(Given exercise 1)
Extract the passage of the Danish photojournalism text from "First, some 12" to "to be journalists.", copying it word for word.

Publication: Photo District News
Date: Thursday, May 4 2006
How is it that Denmark, a country with a population roughly the size of Wisconsin, has in the past decade produced so many internationally acclaimed, visually sophisticated photojournalists? Per Folkver, picture editor in chief of the award-winning Copenhagen daily, Politiken (one of the PDN Players profiled in this year's Photo Annual) discusses the strengths of the Danish photo community. He also talks about his own newspaper and its support for excellent photojournalism.



What is this Danish photography stuff, people ask me. I think there are four reasons for [its success].

First, some 12 or 14 years ago, the Danish School of Journalism added a line for photojournalism. It's not a photo school, it's a journalism school. What happens in journalism school is that photographers learn to think, and I've never heard of a photographer being worse for learning to think. And of course, they learn how to be journalists.

(Given exercise 2)
In the listing, copy the lines exactly as they appear, from the line with "Open fingerprinting details arrow icon" to the line with "click(841, 135)", both included.

(Material to process)
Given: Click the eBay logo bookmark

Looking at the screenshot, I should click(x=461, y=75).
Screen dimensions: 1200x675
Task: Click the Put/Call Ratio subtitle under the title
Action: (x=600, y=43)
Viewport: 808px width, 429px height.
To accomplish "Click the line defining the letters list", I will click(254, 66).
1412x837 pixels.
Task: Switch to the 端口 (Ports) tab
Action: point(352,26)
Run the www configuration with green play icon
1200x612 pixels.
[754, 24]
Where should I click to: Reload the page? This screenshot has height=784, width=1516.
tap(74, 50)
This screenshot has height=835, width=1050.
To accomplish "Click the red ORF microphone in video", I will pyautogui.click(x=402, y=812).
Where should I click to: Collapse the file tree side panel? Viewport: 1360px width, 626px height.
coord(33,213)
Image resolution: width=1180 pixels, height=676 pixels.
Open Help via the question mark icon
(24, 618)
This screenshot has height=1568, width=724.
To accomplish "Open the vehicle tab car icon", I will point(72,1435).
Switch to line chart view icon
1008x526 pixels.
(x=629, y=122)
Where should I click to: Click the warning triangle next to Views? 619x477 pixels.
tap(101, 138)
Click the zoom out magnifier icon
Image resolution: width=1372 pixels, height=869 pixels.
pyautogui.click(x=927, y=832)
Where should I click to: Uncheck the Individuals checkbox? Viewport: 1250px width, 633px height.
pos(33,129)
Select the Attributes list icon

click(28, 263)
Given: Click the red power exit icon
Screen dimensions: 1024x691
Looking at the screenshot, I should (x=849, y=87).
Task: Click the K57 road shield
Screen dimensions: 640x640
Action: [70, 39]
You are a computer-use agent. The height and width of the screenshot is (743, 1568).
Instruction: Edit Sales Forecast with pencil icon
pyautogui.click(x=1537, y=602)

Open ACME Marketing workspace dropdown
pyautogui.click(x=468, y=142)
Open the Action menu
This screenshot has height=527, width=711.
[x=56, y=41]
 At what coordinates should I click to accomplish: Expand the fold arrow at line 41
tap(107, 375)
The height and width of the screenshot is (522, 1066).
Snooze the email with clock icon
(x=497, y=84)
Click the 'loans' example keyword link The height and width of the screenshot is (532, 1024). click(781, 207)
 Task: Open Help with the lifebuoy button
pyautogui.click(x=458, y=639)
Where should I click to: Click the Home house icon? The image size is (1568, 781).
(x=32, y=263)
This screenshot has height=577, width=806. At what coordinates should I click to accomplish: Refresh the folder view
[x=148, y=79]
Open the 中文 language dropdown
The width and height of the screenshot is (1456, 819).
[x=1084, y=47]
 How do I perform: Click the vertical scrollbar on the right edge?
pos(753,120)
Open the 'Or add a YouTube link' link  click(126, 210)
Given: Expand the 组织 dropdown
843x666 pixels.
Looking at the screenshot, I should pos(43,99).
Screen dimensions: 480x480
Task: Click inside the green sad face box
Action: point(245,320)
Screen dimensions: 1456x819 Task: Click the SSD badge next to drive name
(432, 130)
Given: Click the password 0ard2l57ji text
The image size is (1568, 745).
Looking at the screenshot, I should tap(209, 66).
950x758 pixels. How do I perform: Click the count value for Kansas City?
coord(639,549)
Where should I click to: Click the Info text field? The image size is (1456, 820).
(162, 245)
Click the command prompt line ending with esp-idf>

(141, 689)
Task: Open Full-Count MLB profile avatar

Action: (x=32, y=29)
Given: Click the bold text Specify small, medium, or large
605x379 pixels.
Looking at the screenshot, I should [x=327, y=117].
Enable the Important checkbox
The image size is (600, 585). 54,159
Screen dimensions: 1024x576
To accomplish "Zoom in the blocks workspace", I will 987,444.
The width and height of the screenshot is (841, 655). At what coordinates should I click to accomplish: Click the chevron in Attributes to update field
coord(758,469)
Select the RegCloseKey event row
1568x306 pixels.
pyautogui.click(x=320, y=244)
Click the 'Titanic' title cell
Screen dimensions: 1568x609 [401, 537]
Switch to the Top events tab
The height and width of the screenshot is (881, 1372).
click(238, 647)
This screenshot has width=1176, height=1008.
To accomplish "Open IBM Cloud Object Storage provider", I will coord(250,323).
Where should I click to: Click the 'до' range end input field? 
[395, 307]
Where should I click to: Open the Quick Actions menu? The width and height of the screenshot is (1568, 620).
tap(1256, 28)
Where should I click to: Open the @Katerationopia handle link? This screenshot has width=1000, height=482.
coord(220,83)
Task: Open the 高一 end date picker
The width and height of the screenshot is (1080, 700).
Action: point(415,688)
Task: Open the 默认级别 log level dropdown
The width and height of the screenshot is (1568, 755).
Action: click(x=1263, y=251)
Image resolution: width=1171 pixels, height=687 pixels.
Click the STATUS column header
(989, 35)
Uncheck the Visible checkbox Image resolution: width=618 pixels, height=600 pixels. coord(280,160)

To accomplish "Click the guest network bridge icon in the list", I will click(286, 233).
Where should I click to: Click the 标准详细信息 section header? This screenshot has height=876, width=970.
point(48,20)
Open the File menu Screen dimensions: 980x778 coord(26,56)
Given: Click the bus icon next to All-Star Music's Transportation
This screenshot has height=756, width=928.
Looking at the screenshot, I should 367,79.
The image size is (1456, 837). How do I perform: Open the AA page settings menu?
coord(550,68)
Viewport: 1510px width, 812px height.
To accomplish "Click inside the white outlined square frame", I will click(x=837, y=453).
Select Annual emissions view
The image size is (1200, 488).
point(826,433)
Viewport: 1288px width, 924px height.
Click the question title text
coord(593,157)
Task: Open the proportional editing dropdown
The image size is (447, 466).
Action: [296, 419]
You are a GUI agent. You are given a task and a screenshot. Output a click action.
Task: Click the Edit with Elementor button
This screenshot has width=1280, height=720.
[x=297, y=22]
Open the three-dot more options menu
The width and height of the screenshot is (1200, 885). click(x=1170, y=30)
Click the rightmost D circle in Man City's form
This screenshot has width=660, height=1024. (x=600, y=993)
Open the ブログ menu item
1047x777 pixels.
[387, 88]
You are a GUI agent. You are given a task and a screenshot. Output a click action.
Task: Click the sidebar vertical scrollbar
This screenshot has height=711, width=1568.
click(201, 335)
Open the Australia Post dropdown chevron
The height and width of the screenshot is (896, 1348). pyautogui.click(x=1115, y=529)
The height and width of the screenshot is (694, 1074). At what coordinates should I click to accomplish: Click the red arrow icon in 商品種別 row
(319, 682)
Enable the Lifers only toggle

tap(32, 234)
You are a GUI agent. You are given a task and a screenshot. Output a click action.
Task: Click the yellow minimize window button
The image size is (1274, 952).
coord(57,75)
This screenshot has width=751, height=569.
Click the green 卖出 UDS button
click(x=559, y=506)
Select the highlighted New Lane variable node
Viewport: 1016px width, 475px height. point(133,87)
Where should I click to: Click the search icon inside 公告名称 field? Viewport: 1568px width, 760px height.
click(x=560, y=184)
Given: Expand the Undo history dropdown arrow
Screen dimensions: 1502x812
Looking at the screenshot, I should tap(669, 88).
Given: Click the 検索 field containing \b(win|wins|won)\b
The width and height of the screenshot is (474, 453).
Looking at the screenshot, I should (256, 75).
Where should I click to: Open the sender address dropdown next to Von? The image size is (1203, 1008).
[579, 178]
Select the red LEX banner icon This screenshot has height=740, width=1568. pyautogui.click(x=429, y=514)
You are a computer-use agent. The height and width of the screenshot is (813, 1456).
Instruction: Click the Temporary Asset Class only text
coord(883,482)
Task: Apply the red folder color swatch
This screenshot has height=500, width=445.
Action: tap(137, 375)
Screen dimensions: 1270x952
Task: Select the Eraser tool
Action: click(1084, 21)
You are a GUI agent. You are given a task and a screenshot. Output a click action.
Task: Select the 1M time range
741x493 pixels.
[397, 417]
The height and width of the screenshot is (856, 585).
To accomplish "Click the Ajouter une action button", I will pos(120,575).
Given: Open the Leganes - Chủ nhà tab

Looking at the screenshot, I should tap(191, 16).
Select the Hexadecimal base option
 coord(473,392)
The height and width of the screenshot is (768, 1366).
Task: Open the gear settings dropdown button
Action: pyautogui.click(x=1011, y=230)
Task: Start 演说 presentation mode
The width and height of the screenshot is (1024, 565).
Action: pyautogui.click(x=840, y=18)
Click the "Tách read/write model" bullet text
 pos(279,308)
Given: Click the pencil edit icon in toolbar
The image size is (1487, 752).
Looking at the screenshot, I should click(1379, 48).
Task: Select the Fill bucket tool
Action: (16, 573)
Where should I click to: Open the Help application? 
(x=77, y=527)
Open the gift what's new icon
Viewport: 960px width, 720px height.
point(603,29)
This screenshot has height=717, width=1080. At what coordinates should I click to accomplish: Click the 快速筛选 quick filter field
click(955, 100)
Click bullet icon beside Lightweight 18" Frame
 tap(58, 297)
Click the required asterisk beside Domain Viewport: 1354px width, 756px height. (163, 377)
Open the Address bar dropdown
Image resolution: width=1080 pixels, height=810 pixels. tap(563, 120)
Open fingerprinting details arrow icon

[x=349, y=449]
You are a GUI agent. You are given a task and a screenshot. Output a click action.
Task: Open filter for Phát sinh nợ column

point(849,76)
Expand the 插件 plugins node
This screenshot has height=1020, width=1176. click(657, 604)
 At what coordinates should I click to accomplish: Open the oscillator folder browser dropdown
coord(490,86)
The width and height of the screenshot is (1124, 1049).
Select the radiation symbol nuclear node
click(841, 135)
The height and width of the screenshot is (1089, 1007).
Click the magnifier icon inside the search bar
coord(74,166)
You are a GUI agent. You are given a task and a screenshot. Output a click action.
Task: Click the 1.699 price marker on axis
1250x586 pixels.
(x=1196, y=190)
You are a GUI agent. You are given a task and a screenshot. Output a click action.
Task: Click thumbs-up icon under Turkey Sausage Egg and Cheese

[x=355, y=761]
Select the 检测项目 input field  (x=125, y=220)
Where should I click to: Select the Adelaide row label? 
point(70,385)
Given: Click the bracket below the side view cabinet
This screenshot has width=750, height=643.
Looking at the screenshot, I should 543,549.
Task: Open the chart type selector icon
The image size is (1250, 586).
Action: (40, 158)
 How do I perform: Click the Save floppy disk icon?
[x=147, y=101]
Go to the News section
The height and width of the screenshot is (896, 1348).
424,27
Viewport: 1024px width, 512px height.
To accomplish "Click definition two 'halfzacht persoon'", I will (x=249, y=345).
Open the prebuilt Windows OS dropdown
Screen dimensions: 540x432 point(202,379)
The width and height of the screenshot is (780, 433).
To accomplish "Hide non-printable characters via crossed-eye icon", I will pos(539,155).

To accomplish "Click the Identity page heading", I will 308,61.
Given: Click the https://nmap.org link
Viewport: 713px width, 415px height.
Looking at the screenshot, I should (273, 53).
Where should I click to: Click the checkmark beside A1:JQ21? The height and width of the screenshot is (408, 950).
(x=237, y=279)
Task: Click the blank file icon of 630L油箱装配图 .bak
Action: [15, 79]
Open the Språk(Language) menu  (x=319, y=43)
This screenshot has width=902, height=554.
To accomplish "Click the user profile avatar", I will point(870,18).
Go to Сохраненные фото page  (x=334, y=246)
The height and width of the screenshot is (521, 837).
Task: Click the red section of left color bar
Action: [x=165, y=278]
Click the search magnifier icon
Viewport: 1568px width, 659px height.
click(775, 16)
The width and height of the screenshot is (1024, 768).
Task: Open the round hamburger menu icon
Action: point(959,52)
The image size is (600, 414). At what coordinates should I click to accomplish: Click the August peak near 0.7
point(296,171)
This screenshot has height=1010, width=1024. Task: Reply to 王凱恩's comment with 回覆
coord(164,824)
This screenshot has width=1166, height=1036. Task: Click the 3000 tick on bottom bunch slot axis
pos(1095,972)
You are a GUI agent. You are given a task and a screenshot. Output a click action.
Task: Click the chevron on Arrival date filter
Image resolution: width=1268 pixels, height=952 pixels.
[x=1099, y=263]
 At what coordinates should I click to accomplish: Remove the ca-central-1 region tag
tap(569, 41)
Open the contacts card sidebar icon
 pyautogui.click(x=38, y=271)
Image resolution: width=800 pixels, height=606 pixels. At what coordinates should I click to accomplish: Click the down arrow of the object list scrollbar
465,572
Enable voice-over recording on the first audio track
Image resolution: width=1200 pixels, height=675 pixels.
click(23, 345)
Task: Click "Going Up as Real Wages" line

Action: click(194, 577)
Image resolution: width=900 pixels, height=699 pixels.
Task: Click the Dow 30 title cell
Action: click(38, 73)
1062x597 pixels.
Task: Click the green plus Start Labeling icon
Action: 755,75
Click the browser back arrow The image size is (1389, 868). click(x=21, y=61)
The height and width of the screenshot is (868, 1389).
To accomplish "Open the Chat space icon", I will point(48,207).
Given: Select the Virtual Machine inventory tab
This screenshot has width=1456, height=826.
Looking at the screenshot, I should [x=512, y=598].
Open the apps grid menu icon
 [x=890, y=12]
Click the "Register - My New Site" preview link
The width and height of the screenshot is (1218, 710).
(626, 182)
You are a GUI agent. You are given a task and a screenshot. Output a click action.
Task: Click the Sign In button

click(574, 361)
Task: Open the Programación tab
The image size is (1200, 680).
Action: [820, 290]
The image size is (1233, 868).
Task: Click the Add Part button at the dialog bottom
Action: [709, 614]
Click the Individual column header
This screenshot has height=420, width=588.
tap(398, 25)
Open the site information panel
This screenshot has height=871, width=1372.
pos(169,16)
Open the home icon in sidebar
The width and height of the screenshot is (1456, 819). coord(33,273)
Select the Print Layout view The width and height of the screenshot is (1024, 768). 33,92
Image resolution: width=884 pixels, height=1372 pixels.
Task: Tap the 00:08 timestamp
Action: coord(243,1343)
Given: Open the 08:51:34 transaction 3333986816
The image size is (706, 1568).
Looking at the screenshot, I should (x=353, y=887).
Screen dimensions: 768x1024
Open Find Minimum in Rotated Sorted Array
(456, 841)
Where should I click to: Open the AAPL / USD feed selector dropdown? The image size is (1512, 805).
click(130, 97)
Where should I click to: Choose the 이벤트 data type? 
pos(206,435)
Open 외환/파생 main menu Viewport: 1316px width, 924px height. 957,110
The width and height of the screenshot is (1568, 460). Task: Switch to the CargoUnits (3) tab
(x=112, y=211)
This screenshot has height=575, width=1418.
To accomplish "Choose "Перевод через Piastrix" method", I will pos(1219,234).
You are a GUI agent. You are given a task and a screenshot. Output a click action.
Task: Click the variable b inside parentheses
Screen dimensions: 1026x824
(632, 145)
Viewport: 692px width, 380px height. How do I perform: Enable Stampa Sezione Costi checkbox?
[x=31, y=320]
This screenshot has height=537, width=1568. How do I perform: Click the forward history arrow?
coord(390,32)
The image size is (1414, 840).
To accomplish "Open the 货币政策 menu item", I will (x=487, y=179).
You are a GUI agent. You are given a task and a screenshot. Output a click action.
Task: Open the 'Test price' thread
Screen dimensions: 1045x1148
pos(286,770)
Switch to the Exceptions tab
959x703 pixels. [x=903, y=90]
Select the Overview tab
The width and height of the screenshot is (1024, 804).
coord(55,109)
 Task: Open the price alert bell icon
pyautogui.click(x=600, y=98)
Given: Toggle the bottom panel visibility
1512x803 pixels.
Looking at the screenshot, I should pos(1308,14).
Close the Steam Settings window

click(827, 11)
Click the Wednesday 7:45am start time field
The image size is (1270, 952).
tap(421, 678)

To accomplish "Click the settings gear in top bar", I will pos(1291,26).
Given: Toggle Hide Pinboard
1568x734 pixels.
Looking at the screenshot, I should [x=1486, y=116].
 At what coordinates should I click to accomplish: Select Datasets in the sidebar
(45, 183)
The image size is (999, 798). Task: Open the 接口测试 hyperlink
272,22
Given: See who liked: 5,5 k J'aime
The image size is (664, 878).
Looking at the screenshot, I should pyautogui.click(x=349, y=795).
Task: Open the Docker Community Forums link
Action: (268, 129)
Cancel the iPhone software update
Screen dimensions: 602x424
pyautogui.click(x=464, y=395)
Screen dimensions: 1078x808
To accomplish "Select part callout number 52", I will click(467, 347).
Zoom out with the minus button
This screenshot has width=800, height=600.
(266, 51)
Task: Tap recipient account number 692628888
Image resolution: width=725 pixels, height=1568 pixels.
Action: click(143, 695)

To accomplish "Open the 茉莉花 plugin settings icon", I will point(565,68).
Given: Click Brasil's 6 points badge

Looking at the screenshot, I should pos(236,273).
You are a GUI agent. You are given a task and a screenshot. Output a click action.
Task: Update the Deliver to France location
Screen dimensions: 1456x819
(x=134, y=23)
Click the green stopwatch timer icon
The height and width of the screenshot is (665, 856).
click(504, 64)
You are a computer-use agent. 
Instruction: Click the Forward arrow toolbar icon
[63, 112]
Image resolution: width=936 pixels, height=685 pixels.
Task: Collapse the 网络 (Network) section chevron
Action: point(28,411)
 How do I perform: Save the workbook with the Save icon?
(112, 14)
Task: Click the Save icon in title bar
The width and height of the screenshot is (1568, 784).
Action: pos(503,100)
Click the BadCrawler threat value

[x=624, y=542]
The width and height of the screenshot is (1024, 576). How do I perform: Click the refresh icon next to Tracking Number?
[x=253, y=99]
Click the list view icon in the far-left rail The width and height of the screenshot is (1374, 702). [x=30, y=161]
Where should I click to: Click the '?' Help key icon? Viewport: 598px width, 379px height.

(Task result 1)
First, some 12 or 14 years ago, the Danish School of Journalism added a line for photojournalism. It's not a photo school, it's a journalism school. What happens in journalism school is that photographers learn to think, and I've never heard of a photographer being worse for learning to think. And of course, they learn how to be journalists.

(Task result 2)
Open fingerprinting details arrow icon

[x=349, y=449]
You are a GUI agent. You are given a task and a screenshot. Output a click action.
Task: Open filter for Phát sinh nợ column

point(849,76)
Expand the 插件 plugins node
This screenshot has height=1020, width=1176. click(657, 604)
 At what coordinates should I click to accomplish: Open the oscillator folder browser dropdown
coord(490,86)
The width and height of the screenshot is (1124, 1049).
Select the radiation symbol nuclear node
click(841, 135)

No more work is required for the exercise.